*** Records provided

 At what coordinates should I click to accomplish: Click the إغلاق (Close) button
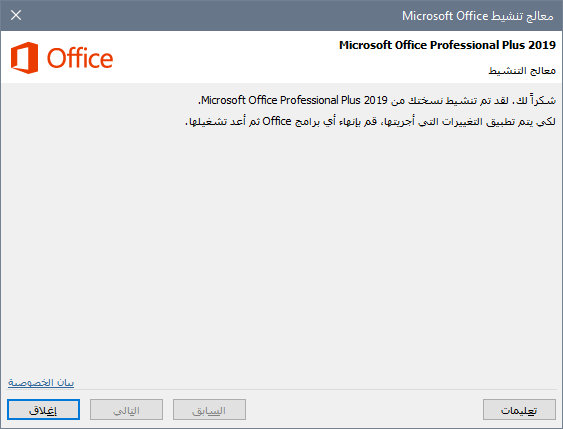[43, 410]
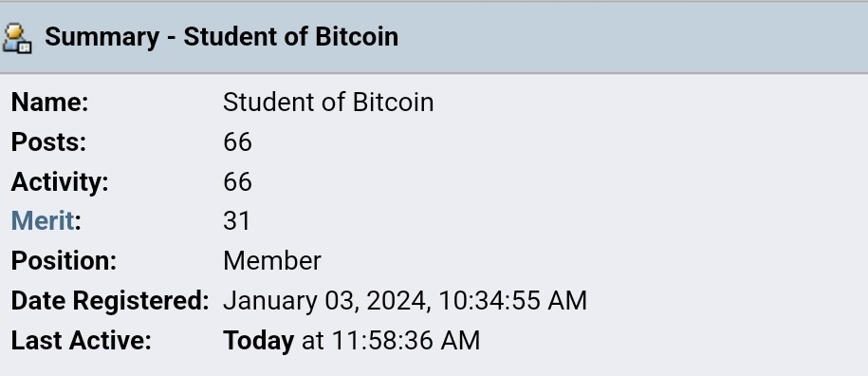The width and height of the screenshot is (868, 376).
Task: Click the word Bitcoin in the header title
Action: pyautogui.click(x=357, y=37)
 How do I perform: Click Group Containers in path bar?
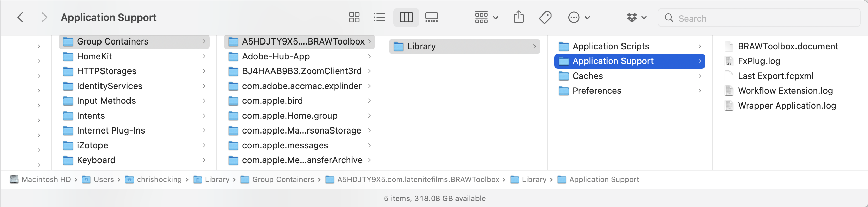pos(283,180)
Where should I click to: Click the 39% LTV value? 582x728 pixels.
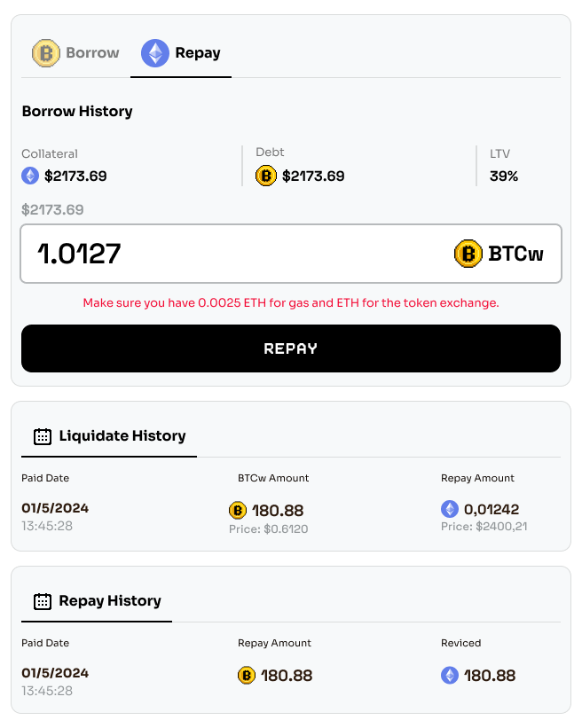pyautogui.click(x=504, y=176)
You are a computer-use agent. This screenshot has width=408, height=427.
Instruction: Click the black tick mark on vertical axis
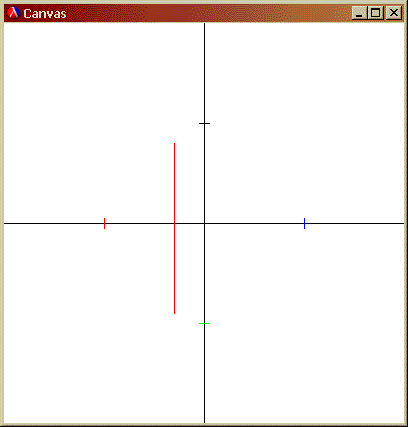204,123
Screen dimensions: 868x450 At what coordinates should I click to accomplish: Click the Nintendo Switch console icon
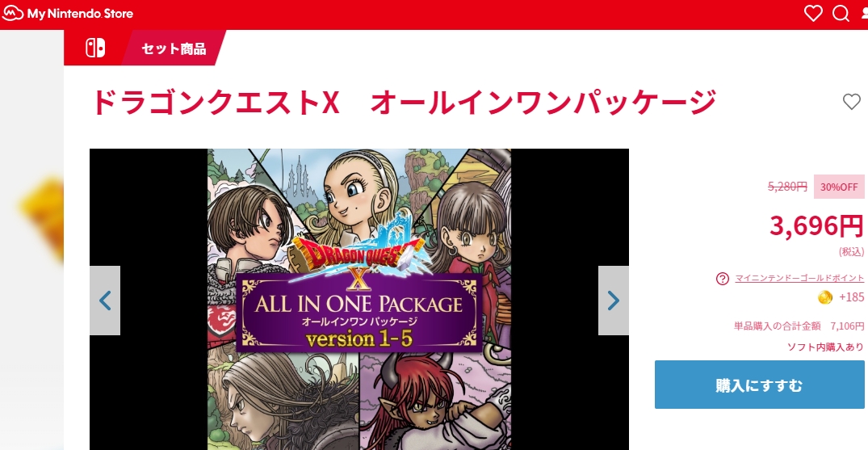point(94,48)
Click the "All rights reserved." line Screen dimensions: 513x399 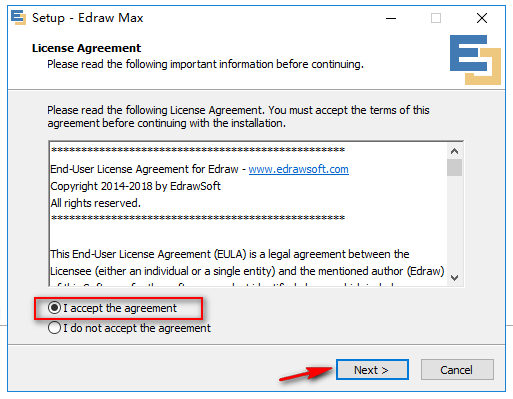pos(96,203)
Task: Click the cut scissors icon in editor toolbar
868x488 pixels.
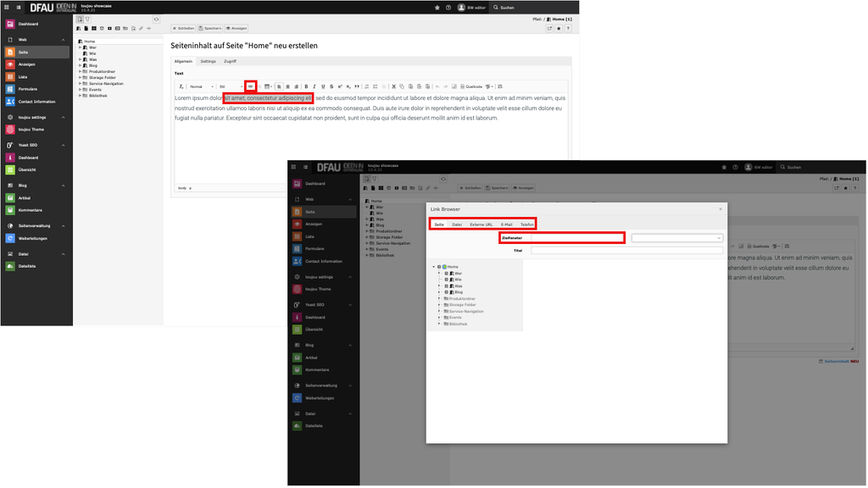Action: tap(392, 86)

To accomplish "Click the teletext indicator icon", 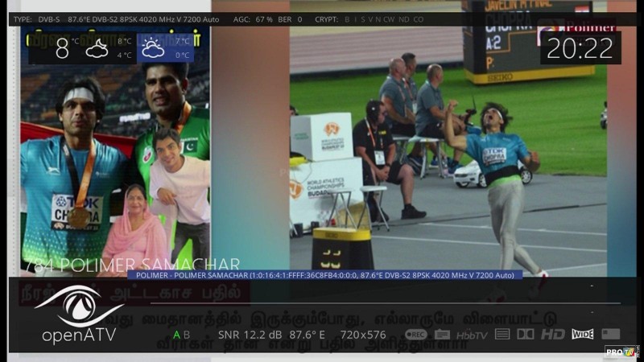I will point(502,334).
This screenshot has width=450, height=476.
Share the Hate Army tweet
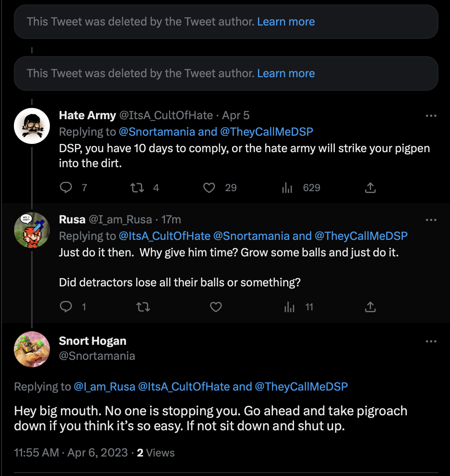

******

*What the task requires*:
The number of lines in the data that hold "This" must be the entire answer.

*Solved exercise*:
2